Yes, it is 20 years now; but the things he had told me have been more—or at least as much—useful as the i’tikaf. I have never been more guided and educated. My i’tikaf reward, I keep saying, was given to me well before I embarked on it.

I remember three years ago when this same companion of mine also decided to embark on the same exercise for most probably the first time, he made the same mistake I made 20 years ago though the circumstances are different. My case was between a father and his son. This one is not. I may have been deluding myself by believing that I am in position to decide for him merely on account of what he means to me. I may be wrong but I always think he knows that I have long given up my life and everything about me for him and others in our team. I will go to the end of the world for him. On that account, I keep deluding myself that I have a responsibility to make sure he does the right thing.

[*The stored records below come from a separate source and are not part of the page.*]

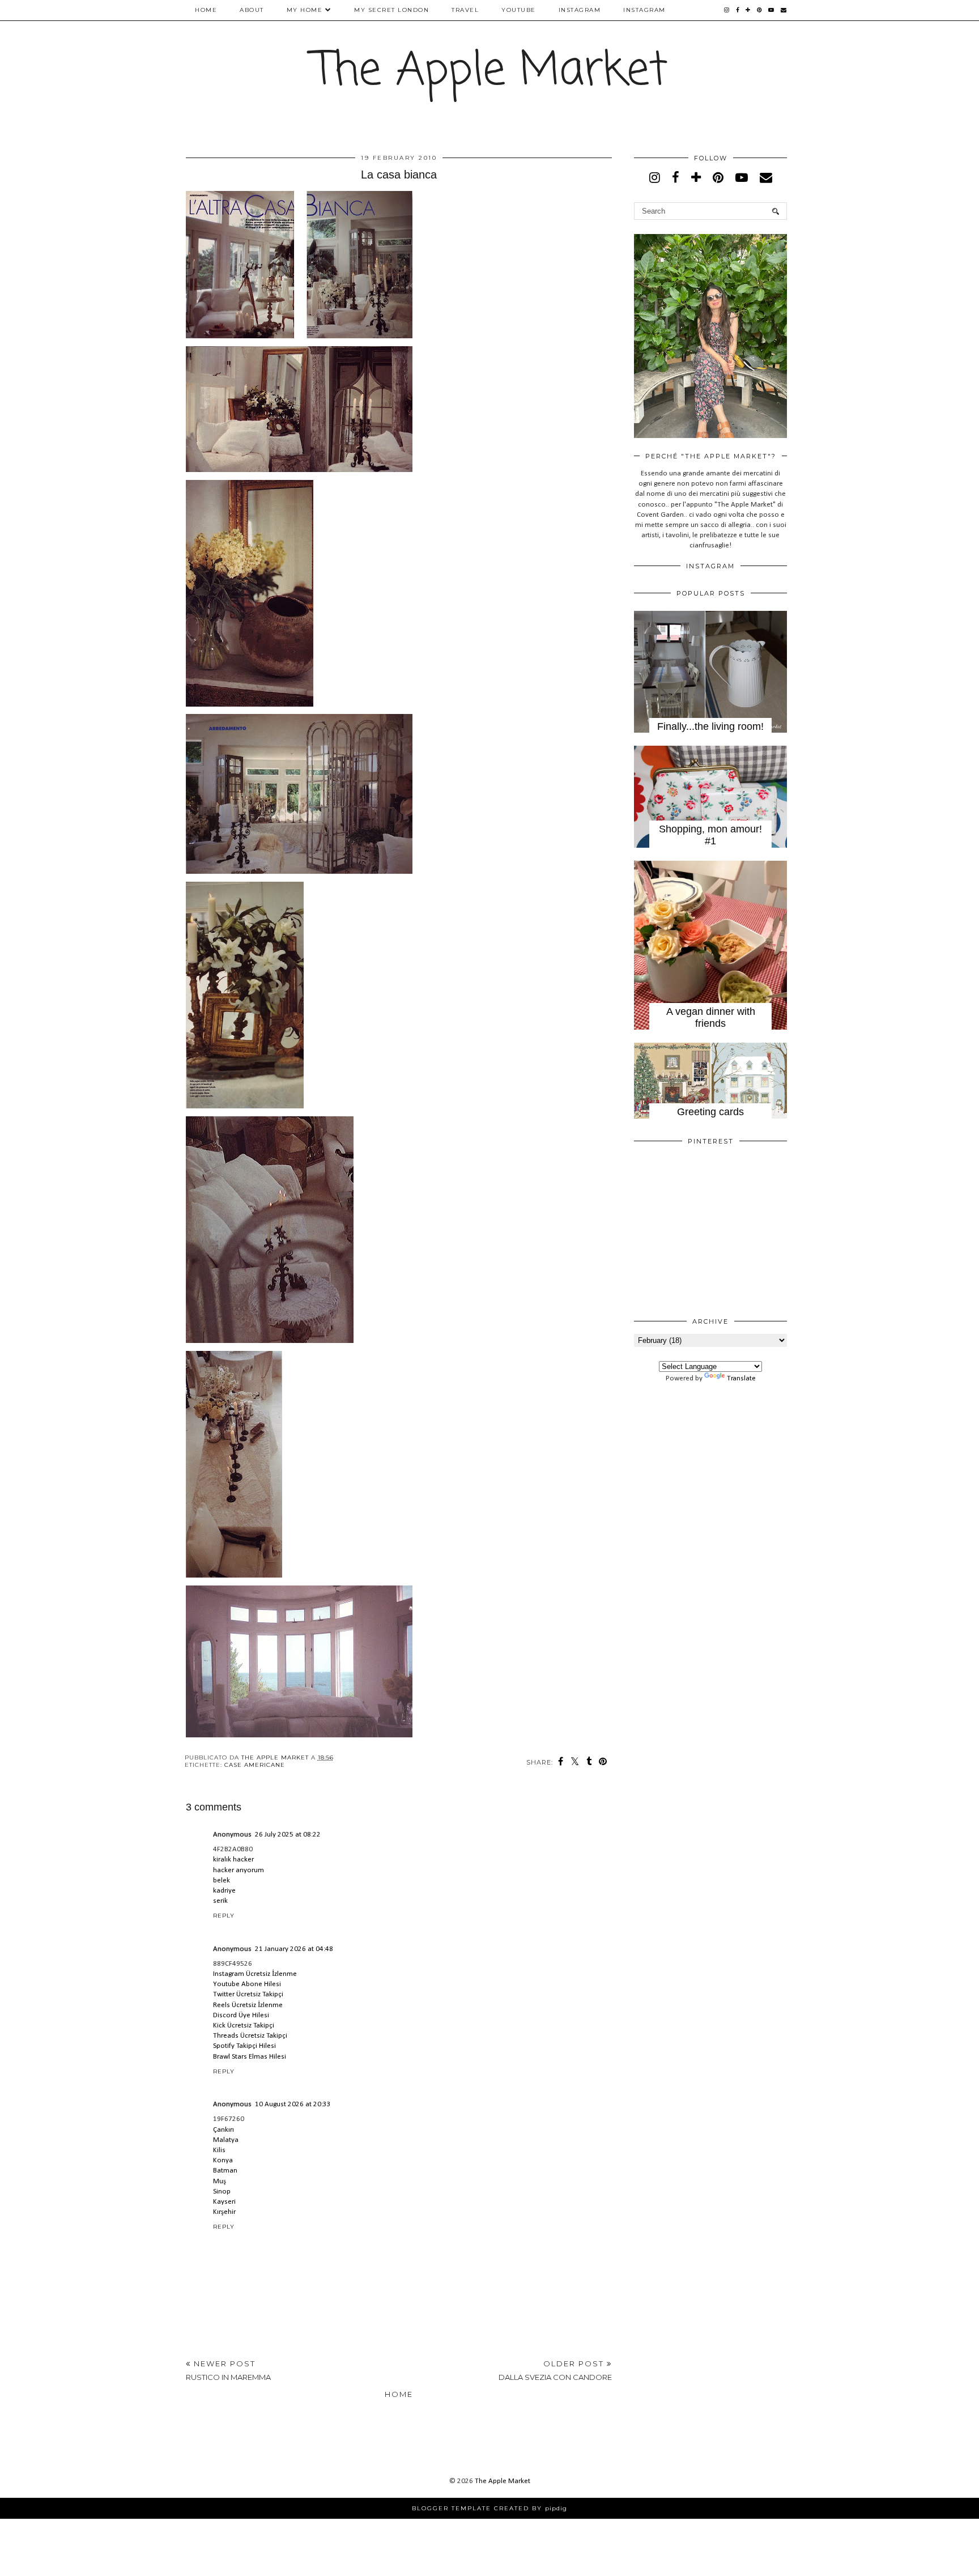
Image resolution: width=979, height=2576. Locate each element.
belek (221, 1880)
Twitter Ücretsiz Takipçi (248, 1994)
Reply (224, 1915)
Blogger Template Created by (489, 2508)
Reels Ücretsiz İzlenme (248, 2005)
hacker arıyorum (238, 1870)
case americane (254, 1765)
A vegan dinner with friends (710, 1017)
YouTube (518, 10)
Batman (225, 2170)
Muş (219, 2181)
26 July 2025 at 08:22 (288, 1834)
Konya (223, 2160)
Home (206, 10)
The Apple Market (490, 71)
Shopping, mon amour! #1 (710, 835)
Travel (465, 10)
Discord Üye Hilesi (241, 2015)
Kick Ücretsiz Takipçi (243, 2025)
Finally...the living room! (710, 726)
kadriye (224, 1890)
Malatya (226, 2140)
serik (220, 1901)
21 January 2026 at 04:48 (294, 1949)
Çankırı (223, 2129)
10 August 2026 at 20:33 (293, 2104)
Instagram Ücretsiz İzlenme (255, 1974)
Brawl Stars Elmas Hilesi (249, 2056)
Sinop (222, 2191)
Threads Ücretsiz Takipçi (250, 2035)
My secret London (391, 10)
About (252, 10)
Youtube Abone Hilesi (247, 1984)
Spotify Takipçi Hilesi (244, 2046)
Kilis (219, 2150)
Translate (741, 1378)
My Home (305, 10)
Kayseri (224, 2201)
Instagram (580, 10)
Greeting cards (710, 1111)
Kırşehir (224, 2212)
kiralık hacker (233, 1859)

But he also probably thought, as I did, that because it was a good conduct, he did not need my permission. In fact, I understood—and I may be wrong—that even if I had stopped him, he was not going to give it up, which was why I didn’t. But every year when he tells me he is going ahead with it, it helps me remember and reflect on my own experience.

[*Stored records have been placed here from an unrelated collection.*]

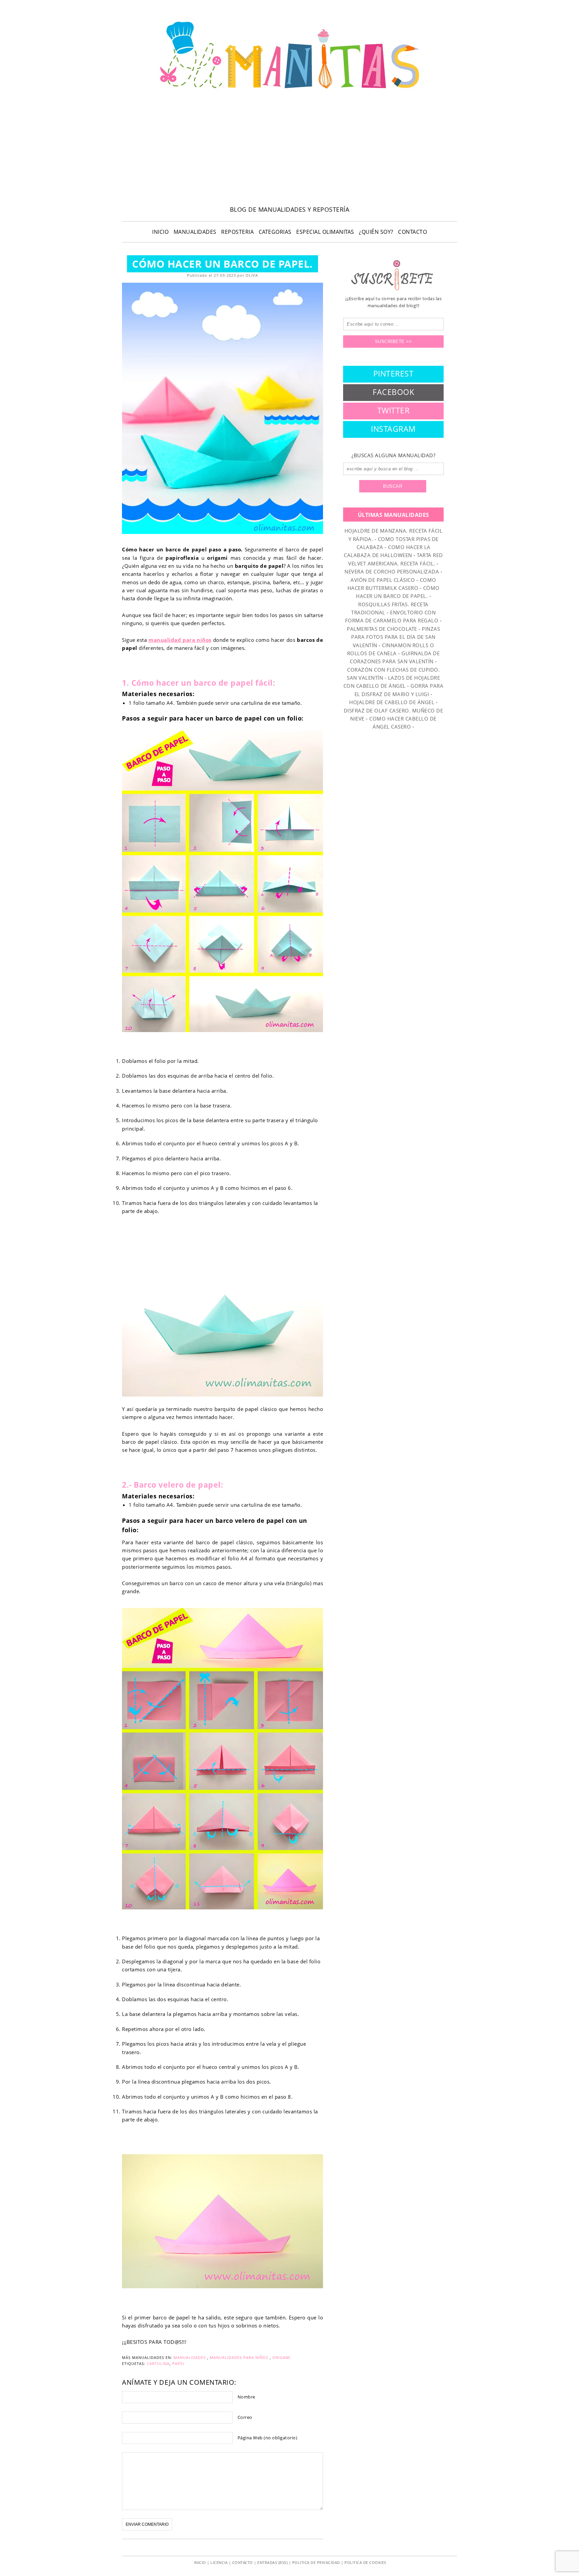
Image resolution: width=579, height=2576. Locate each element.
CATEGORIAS (275, 231)
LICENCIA (219, 2562)
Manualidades (190, 2357)
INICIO (160, 231)
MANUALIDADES (195, 231)
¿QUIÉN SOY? (376, 231)
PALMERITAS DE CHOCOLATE (382, 628)
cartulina (158, 2363)
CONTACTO (412, 231)
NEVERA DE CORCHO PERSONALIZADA (391, 571)
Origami (281, 2357)
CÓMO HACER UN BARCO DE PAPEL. (222, 264)
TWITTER (393, 410)
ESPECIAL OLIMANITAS (325, 231)
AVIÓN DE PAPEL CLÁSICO (382, 580)
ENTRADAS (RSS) (272, 2562)
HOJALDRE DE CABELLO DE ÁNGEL (391, 702)
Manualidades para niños (239, 2357)
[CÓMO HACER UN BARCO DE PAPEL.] (222, 408)
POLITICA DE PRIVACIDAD (316, 2562)
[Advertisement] (289, 151)
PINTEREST (393, 373)
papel (178, 2363)
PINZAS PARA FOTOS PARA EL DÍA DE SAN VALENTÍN (395, 637)
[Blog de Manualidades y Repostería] (289, 92)
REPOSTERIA (237, 231)
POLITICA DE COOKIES (365, 2562)
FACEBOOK (393, 392)
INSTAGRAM (393, 428)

My last i’tikaf was in 2012, thanks not to Boko Haram. I have learnt a lot of things from it and I am grateful God had allowed me to embark on it.

First thing it had taught me is my own perception of myself. After ten years of seclusion, I thought I would come back to find the world waiting for me. To my dismay, nobody remembers I was away for 10 days. In fact, some people would not even ask. This taught me three things. That I was the one who needed people more and ever since, I made sure I held everyone I met closely. That my worth is primarily upon me to weigh. It was never about how others perceived it. And three, it taught me that the world is self-sufficient, it goes on with or without me; so I relaxed. There is no such thing that I now feel will not go well if I am not there. No, the world is too big, so self-sufficient, so well prepared and sophisticated. Ever since, I learned to enjoy my time, do my best and mind my business. God is in charge of His world.

The second thing, reflecting on the experience, is that spiritual exercises are like physical exercises. My point is simple: many today say that they pray a lot but their prayers are yet to be answered. Some would say that they have tried so much but could not do certain things yet (e.g. a certain number of adhkar or fasting and so on). Those you envy for what they do, how they live or how their prayers are answered swiftly, have put in decades of small practices, sacrifices and hard work. They have been investing when they are in no any manifested need, for years and years. There are things I do now, and a lot about my current condition, besides other things, that I know are rooted in the i’tikaf and its like more than 20 years ago. If, for instance, I can fast for a whole year, recite the salawat a million times within just days, and so on, it is absolutely nothing when you compare it to the things others are doing. As long as you are alive, you have to keep investing in your spiritual upliftment, as much as you eat, drink, learn and sleep.